I'd be really happy if you could take the time to please analyze this situation and help me out with it. Thanks people !

Hi
Monitoring temperature or velovity points in different parts of your domain will be helpful.
In my opinion you cant trust in your results. Residuals and monitors simultaneously can be good convergency criteria.
Do you have natural convection?
Have you tried double precision solver or SIMPLEC pressure-velocity coupling?
Regards

Hi Cfd-Fellow,

Yes, I have given two monitors for area-weighted average( on two different surfaces), and one for volume-average of velocity, to see if the temperature and velocity fields are converged. But does this make sense, taking area/volume-averaged value? And are these three monitors sufficient, or should I put different more/different monitors?

And yes, there is natural convection, but that is taken care of automatically in the solver isn't it?

And are you referrring to the double precision that we select before open fluent window? If you are referring to the same, then yes it is enabled in my case. And I haven't tried SIMPLEC, because I never really was that clever on when to use coupled solvers and so on. More of your ideas would be helpful. Thank you.

Regards

Any more opinions people?

Highly skewed elements can definitely cause a lot of damage. I've been royally screwed over by a single skewed cell. What could be happening is that the cell quality is not poor enough to not cause the solution to immediately diverge. The solution is converging somewhat but to an inaccurate solution.

1) A very good initial guess will cause the continuity residual to not decrease, but not the momentum and other transport properties: energy, turbulence, etc. These other residuals will continue to drop. What you can do to check is reset the residual counter and keep iterating. If the initial guess is perfect, the continuity residual will be stuck at 1 while the others drop to insanely small values.

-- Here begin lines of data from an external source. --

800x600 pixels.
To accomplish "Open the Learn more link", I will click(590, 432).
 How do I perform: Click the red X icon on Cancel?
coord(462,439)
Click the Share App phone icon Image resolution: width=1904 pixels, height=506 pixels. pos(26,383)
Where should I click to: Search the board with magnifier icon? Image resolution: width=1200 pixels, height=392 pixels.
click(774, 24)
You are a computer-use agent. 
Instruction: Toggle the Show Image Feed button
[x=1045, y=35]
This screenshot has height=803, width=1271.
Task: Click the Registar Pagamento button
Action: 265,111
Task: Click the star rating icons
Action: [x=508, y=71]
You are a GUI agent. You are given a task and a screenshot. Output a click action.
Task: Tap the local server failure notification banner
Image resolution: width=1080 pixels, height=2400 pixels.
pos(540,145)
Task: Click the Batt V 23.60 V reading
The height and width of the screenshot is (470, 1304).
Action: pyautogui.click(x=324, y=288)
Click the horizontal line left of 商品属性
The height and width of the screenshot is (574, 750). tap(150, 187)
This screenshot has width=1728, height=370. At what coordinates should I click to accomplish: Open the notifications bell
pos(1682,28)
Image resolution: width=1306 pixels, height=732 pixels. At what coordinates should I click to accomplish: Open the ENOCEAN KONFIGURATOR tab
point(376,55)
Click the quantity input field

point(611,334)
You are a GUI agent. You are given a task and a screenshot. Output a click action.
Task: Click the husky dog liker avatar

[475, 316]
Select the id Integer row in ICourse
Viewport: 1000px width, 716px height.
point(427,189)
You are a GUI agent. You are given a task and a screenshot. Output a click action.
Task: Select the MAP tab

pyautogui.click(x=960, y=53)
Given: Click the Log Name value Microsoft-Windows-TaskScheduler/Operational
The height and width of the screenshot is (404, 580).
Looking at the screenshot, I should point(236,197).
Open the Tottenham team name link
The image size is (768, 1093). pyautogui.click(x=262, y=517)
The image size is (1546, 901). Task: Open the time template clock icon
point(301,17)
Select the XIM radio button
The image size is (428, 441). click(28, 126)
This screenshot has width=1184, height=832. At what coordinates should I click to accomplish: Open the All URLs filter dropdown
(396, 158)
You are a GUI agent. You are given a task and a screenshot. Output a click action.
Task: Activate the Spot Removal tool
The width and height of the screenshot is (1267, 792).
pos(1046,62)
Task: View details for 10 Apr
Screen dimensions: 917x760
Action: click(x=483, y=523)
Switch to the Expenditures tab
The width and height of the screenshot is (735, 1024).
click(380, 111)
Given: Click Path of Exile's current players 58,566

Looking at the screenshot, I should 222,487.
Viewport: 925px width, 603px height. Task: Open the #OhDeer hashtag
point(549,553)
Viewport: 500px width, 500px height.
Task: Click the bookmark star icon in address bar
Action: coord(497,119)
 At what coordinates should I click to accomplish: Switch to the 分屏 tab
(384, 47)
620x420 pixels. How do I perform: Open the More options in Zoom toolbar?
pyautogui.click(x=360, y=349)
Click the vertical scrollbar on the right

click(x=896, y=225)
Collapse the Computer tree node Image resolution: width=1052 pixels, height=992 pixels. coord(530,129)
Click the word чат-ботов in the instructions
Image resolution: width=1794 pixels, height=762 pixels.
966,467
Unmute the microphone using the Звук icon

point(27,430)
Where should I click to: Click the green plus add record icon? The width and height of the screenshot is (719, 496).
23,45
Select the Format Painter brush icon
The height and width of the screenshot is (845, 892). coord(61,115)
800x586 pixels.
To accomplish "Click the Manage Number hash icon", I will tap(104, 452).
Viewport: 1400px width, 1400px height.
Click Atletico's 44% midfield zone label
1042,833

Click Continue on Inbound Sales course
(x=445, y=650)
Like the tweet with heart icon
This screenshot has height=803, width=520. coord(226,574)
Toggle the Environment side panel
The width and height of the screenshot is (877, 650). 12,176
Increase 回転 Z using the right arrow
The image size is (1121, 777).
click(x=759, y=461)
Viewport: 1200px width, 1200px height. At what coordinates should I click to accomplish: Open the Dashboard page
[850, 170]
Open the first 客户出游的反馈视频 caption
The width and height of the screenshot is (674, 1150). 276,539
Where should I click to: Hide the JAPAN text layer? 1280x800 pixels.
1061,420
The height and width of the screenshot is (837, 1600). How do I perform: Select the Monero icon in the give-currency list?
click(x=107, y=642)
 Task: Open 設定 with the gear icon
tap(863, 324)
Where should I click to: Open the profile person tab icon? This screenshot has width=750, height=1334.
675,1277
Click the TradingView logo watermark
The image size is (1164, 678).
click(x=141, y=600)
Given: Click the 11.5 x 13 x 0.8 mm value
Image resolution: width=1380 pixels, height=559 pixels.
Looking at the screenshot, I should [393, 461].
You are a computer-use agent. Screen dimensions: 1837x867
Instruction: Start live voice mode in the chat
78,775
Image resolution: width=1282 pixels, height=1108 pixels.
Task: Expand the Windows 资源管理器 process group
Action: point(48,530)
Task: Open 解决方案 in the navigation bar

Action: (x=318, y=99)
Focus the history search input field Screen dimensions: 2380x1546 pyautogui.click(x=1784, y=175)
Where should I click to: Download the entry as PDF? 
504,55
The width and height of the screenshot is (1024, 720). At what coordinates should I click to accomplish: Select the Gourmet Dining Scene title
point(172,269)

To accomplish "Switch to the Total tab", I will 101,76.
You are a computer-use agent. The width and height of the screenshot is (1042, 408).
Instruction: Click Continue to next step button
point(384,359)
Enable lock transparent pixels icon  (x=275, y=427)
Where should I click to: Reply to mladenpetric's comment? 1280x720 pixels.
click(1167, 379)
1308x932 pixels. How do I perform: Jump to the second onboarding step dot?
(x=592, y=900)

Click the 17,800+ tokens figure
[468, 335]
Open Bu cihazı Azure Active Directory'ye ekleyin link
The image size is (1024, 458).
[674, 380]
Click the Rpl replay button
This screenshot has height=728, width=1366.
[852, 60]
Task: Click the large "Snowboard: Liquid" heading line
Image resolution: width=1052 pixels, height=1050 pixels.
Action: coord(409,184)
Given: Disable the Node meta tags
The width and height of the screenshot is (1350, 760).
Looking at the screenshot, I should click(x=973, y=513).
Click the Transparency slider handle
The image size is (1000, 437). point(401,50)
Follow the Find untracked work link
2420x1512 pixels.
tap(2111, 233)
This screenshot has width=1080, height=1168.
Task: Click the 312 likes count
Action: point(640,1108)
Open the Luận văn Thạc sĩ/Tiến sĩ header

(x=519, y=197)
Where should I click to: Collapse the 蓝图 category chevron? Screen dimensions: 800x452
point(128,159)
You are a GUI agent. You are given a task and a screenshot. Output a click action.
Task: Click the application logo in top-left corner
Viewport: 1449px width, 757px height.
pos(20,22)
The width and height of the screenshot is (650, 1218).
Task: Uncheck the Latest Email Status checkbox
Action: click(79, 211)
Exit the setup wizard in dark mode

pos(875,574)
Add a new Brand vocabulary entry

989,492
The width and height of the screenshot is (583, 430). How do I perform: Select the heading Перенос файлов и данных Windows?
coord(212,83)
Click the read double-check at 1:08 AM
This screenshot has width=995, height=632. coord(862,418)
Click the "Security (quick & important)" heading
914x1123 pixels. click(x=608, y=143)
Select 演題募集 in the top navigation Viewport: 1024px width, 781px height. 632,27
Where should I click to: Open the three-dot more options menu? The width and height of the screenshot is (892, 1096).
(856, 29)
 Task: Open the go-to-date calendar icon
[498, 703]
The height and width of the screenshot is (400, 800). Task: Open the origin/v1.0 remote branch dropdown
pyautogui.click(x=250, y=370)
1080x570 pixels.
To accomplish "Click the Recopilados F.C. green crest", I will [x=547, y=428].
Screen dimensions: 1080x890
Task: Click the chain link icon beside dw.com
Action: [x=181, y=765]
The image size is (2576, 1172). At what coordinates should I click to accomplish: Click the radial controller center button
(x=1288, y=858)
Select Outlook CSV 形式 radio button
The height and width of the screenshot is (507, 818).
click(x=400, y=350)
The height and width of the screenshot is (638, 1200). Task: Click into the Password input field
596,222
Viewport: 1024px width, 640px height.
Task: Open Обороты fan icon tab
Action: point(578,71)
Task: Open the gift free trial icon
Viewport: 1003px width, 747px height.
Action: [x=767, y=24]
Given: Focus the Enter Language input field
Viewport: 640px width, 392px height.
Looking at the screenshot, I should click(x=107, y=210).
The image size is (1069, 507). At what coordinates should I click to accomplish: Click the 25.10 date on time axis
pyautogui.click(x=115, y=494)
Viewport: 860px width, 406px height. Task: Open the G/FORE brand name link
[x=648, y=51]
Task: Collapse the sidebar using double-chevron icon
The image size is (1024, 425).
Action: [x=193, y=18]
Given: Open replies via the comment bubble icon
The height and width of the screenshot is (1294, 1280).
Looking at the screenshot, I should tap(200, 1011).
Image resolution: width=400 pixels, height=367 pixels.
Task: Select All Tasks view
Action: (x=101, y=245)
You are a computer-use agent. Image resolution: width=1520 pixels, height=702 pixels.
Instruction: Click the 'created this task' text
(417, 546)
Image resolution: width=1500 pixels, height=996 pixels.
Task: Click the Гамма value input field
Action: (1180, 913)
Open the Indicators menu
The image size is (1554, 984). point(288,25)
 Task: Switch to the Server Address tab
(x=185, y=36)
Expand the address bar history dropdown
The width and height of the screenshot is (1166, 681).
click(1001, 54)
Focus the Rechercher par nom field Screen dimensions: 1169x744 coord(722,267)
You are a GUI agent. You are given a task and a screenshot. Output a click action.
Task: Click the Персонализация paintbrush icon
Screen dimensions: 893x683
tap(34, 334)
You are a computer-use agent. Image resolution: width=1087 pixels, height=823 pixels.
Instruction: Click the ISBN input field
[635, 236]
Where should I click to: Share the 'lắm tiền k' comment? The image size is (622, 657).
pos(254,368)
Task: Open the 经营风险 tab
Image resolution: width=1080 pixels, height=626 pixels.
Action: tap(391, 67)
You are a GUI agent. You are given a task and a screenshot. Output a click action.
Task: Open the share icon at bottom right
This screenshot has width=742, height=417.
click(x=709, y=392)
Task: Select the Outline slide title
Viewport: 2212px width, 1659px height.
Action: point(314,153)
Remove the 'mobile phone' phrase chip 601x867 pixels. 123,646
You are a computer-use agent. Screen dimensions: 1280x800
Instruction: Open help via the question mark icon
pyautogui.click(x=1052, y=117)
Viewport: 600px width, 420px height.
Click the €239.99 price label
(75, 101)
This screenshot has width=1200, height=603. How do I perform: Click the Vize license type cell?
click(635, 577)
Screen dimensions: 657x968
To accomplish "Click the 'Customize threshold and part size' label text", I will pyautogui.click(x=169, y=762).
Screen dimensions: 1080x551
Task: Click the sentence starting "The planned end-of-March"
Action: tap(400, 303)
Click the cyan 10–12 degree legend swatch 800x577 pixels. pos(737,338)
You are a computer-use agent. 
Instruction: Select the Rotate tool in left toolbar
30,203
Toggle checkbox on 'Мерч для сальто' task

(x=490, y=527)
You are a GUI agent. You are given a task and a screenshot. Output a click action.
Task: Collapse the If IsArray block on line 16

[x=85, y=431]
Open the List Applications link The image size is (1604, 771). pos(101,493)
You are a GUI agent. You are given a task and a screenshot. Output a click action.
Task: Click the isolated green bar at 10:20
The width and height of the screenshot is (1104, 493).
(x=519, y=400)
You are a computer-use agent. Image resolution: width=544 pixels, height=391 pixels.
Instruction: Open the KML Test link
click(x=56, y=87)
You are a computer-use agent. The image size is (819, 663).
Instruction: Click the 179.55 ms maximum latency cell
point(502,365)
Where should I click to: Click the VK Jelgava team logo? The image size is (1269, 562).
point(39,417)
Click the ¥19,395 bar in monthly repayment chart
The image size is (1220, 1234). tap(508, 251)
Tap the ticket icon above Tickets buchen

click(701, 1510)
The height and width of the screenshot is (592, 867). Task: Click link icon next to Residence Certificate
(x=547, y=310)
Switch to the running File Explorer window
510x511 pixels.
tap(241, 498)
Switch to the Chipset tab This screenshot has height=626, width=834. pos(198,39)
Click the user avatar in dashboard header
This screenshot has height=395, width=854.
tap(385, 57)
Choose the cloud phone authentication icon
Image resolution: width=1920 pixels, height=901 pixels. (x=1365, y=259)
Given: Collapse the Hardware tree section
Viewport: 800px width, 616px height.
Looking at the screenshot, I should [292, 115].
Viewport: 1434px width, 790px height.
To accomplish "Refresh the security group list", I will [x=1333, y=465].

2) What you're doing with monitors is making sense but try point monitors instead of area/volume monitors. If point monitors are okay I'd say it's fine. For large problems, a few instabilities are hard to detect using global averages. As for 500 vs 1500, more iterations is usually better, but the choice is up to you and your definition of convergence. Ultimately, I think that monitors are hard to argue against as long as you have enough monitors and are monitoring appropriate variables. It's not an excuse though for a mesh dependence study.

Hi Luckytran,

Thanks for the reply.

(1)I didn't actually get what you meant by "resetting the counters" in your first point. My continuity residual is actually at 1e-02, whereas the others are dropping steadily. I have lowered the Under-relaxation factors considerably. As for the accuracy of the solution, I'm again unsure of it, because I just performed a Steady-state steady flow energy analysis on the control volume, and I calculated an exit air temperature. When I took the average exit temperature from fluent, it almost matched exactly the analytical value. So now, the question is: can the temperature field be solved properly (how it happened here), while the flow field was inaccurate, or is it necessary that the temperature field cannot be accurate without the flow field being solved accurately? Does the correct exit temperature value indicate that my solution is right, or is there something more to be considered here?

(2) I'll try s few point monitors as you suggested. But, here I have a doubt pertaining to meshing in ICEM. Fluent says I have elements that have skewness greater than 0.98, and I do not know which "skewness" factor to check in ICEM mesh quality option. I am using a tet/mixed mesh with a hexacore, and I do not have any idea as to how I can get to decrease the skewness. Any help with regards to this would be greatly appreciated too. Thanks a lot !!

Regards

You can clear the residual history. On the GUI it's under Solution Initialization and click the Reset button. Don't worry the reset clears only the residual and calculation history, it doesn't make your current solution disappear. If you only have text command the text is:
/solve/monitors/residual reset y

It is the latter case, the temperature field cannot be accurate without the velocity field being accurate first. That is because the temperature is one of the transported quantities (gets advected around by velocity). The converse is also true, if the velocity field is not accurately solved, then definitely the temperature field is also inaccurate. Extra emphasis on fields and local solutions.

The correct exit temperature does indeed indicate that your solution is correct. It's still possible that the exit average temperature matches the analytical solution while the local temperature distribution does not, in the sense that you can average many different things and get the same result. But you're on the right track.

Hello LuckyTran,

Thanks a lot for your reply, which is quite comforting because of what you said about the solution being correct as my exit temperature matches the analytical solution.

To summarize what you said, there is a very good chance that my solution is correct now, in spite of highly skewed elements at few places. But there is a chance the local distribution might not be correct, as the quality is bad for some elements.

So probably if I have to eliminate that possibility also, I'm going to have to make a better mesh isn't it?

How can I know for sure if the local temperature distribution is correct or not?

And also, how can I figure out whether the velocity field has been resolved correctly? The same applies to the velocity field too, doesn't it? Thanks a lot for your time !!

(I'm trying to produce a better-quality mesh as we speak, to eliminate all doubt! :D)

You can also decrease your mesh skewness with mesh adaption (adapt> gradient) it has options for skewness.

Thanks CFD-Fellow, I'll try that and get back to you !